ACTIVITY: Go through the data and count the lines holding the string "agent". Write only the number.

DATA TO EXAMINE:
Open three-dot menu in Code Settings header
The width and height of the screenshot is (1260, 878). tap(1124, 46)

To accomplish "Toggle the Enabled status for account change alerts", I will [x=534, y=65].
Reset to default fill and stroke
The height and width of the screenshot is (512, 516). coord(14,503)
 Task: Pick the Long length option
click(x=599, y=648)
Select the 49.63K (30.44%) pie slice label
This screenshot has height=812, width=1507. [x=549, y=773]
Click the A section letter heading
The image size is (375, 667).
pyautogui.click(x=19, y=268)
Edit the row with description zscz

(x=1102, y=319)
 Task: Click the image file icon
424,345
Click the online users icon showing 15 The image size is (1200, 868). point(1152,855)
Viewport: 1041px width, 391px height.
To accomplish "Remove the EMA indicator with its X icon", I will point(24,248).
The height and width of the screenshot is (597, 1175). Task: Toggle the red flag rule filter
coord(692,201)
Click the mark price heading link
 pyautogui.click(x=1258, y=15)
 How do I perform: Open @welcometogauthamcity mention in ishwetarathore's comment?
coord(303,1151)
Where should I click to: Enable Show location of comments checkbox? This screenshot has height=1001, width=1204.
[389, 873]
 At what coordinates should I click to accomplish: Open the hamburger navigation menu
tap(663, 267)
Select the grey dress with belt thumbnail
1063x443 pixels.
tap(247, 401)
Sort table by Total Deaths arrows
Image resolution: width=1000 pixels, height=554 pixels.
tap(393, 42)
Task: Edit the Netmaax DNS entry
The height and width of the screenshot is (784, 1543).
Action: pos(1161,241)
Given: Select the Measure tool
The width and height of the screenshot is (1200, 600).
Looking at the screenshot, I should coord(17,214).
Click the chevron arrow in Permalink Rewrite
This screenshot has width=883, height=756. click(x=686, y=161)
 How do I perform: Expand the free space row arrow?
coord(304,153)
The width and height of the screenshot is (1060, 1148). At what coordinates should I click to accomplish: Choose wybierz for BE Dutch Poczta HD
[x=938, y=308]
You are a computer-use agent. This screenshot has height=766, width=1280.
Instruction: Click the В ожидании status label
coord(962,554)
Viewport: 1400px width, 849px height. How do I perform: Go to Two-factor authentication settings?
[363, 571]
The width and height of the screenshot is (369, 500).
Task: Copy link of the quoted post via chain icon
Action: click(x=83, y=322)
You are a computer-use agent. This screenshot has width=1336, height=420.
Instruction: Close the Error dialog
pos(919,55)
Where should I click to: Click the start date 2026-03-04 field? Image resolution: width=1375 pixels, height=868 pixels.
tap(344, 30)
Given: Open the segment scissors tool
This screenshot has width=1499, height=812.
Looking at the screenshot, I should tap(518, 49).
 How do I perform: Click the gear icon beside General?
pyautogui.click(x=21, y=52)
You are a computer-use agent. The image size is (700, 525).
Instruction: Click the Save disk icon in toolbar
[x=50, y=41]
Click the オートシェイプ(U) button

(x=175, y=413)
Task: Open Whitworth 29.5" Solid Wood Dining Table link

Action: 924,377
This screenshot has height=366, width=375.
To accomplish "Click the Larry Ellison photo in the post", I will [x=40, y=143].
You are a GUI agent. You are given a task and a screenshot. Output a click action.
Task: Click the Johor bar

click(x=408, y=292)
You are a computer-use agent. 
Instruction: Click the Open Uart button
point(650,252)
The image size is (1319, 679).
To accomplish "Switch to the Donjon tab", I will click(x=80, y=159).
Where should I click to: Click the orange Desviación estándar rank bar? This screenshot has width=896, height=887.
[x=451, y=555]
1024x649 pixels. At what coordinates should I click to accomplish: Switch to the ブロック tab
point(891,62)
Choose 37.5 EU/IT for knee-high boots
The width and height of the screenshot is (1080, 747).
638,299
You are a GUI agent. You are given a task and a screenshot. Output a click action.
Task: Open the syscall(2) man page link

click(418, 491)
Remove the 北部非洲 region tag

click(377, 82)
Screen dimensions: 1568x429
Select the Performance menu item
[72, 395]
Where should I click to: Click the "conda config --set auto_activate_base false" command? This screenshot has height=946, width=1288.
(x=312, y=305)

COMPLETED TASK: 6